REVIEW: THE DISREPUTABLE HISTORY OF FRANKIE LANDAU-BANKS - E. LOCKHART

(uk cover)

INFO
TITLE: The disreputable history of Frankie Landau-Banks
AUTHOR: E. Lockhart
RELEASE DATE: First published January 1st 2008, this edition November 6th 2014
PUBLISHER: Disney-Hyperion
PAGES (MY COPY): 352
GOODREADS: x


SYNOPSIS
Fifteen-year-old Frankie Landau-Banks has grown up a lot over the summer. She's no longer daddy's little girl - and almost immediately after starting the new semester at her highly prestigious school, she bags goofy-but-gorgeous Matthew Livingston as her boyfriend. They get along great but then Frankie discovers that Matthew is a member of a boys-only secret society that specialise in 'hilarious' pranks. Which hardly seems fair... especially when Frankie knows she's smarter than any of its members. And to prove this, she's going to teach them a lesson.

Impersonating lead member Alpha by using a fake email account is surprisingly easy, and soon Frankie is setting the boys up with all sorts of ridiculous schemes and sending them on wild goose chase after wild goose chase. Alpha's not prepared to lose face and admit it's not him sending the emails - but the fun can't last forever, and soon Frankie will have to choose between what she think she wants, and the reputation she deserves.
 

MY THOUGHTS
I have to admit, however much I loved 'we were liars' (and I really did love 'we were liars'), I had no idea this book existed until it was released in a brand new version in the UK in November. After seeing E. Lockhart's name on the cover and reading the synopsis, I decided to give this book a go. 

'The disreputable history...' was set in a boarding school, which got me interested before the book even started. My childhood Malory Towers obsession may make me slightly biased here, but I LOVE anything set in boarding schools and I loved that aspect of this book. 

I liked the characters- especially Frankie, who was strong, smart and generally kickass- but I never felt very connected to any of them. Sometimes I got some of them mixed up, but that might have been just me. I think my disconnection from the characters, and the story as a whole, was mostly due to the writing. The book is written in third person and the prose seems quite detached from the story. I still enjoyed the writing style as it was unique and easy to read, however it did prevent me from completely getting into the story.

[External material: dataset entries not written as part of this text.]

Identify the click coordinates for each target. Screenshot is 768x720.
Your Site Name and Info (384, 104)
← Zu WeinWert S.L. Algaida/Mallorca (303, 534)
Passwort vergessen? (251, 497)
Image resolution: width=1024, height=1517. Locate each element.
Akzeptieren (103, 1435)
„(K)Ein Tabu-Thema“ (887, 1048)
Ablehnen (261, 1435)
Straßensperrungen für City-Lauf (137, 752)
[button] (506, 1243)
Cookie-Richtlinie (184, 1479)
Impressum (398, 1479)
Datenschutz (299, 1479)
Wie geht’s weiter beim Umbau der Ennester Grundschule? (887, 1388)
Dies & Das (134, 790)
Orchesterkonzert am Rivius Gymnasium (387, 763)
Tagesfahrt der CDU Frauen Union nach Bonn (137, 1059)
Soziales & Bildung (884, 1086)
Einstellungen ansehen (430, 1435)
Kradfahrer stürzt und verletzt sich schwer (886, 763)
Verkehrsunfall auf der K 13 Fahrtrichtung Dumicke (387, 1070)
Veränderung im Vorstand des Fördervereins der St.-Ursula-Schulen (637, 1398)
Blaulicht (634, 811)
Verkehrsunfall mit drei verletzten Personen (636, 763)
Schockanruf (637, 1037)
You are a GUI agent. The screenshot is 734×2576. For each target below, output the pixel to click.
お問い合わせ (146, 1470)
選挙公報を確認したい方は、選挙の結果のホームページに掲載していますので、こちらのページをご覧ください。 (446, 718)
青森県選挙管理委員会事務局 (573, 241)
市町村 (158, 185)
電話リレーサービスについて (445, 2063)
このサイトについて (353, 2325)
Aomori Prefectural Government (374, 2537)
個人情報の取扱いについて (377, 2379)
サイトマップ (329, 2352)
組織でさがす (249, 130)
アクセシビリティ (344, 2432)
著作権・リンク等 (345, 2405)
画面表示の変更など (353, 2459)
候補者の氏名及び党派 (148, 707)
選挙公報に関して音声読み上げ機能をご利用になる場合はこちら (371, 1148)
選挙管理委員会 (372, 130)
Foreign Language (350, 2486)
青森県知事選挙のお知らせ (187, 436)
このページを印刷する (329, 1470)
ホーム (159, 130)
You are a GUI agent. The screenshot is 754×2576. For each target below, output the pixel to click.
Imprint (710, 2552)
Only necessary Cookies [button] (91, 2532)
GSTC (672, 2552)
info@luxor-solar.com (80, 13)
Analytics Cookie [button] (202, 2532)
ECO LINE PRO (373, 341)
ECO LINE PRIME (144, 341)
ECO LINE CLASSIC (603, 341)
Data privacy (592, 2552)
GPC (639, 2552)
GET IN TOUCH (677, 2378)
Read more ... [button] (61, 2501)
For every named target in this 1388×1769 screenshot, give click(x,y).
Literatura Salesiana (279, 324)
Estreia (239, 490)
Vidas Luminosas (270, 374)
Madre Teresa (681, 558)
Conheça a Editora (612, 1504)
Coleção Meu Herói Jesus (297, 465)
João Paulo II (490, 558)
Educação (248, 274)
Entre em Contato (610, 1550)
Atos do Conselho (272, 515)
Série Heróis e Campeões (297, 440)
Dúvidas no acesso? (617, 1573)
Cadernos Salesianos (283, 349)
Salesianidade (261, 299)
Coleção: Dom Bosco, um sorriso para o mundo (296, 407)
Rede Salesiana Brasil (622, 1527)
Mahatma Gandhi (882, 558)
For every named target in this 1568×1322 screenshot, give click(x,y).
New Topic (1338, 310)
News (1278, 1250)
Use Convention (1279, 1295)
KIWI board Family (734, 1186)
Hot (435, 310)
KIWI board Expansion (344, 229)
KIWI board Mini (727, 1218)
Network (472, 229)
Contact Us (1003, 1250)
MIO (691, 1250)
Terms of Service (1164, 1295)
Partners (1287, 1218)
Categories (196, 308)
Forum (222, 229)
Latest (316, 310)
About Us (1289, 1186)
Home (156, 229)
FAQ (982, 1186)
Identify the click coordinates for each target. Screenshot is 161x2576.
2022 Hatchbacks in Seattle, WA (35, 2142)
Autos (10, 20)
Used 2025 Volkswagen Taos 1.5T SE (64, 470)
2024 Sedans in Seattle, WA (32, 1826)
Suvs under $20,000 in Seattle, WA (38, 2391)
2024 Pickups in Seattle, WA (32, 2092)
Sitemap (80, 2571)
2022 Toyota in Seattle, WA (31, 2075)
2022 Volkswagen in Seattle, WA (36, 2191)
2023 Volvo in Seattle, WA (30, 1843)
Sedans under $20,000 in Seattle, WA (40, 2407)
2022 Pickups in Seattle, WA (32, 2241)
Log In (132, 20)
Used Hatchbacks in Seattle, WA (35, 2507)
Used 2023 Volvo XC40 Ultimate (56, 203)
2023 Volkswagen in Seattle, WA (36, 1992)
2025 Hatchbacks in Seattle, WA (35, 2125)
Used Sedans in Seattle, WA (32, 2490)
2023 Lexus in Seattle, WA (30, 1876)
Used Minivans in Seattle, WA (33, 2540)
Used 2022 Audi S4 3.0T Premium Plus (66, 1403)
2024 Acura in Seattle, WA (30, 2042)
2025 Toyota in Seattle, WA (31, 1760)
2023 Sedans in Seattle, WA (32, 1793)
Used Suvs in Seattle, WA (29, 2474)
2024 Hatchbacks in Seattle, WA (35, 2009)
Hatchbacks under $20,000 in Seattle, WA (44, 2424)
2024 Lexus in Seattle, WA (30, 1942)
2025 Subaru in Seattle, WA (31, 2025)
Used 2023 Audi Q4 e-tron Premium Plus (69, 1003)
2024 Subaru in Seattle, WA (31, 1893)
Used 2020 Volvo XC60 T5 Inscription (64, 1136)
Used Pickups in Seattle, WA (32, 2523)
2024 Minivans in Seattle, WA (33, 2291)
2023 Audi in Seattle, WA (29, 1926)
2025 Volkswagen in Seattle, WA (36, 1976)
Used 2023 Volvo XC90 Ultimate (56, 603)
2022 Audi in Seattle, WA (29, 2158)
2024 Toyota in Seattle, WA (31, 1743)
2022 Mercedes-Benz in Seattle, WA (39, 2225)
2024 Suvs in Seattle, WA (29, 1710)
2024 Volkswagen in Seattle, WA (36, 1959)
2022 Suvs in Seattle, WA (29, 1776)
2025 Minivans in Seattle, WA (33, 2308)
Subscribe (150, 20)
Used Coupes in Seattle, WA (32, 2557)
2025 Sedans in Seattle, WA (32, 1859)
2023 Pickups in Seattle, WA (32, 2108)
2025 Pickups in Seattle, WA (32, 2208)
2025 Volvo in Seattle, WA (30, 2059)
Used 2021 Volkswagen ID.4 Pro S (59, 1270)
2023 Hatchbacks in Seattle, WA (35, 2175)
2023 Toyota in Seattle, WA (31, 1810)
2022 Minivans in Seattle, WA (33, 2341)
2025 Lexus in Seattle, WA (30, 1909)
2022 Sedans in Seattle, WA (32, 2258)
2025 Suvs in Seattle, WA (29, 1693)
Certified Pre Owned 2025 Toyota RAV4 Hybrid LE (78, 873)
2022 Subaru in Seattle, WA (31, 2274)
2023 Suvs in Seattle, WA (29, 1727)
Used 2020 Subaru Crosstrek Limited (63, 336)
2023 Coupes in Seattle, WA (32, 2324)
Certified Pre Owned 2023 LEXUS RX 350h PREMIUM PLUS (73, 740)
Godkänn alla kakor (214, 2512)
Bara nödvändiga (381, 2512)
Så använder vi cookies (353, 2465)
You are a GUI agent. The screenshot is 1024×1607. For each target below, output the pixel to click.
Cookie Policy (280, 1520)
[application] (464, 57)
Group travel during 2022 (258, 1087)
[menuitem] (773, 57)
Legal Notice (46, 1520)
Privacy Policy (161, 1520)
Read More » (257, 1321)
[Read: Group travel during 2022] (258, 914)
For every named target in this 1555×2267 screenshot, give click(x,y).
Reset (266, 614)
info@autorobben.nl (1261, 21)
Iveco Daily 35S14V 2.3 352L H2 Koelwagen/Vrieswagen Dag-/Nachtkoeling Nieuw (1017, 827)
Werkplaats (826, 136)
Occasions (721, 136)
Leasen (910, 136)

The plot itself was really interesting, however I felt that it didn't really get started until more than half way through the book. The first part of the book was mostly just Frankie living her life at school and talking to her friends and I thought it seemed like the characters were just having pretentious conversations to show the reader how smart they are instead of actually adding to the story. When the story finally picked up, however, I loved seeing how Frankie infiltrated the order of the basset hounds and the pranks she orchestrated were so fun to read about. I just wish that more of the book was filled up with the pranks, because they were hilarious.

I had one more problem with this book, and that was the info dumping. E. Lockhart included pages and pages of information about the story and the characters where nothing was actually happening. It didn't ruin the book for me, I just felt like the information could have been distributed throughout the story instead of me having to try and take everything in from a big block of text.

Now, my favorite thing about this book...the feminism. I've never read a YA book with feminism as a main theme. I've never read YA book with an openly feminist protagonist (screw that, just remembered  Blue from the raven boys) who tells boys straight and doesn't take anybody's shit. Now I have, and I love it. If you only read this book for one reason, read it for the girl power.

Overall I really enjoyed this book; I thought it was a lot of fun and I liked Frankie as a main character. It had a few things that made me feel detached from the story and not enjoy it as much as I could, but I'd still definitely recommend it.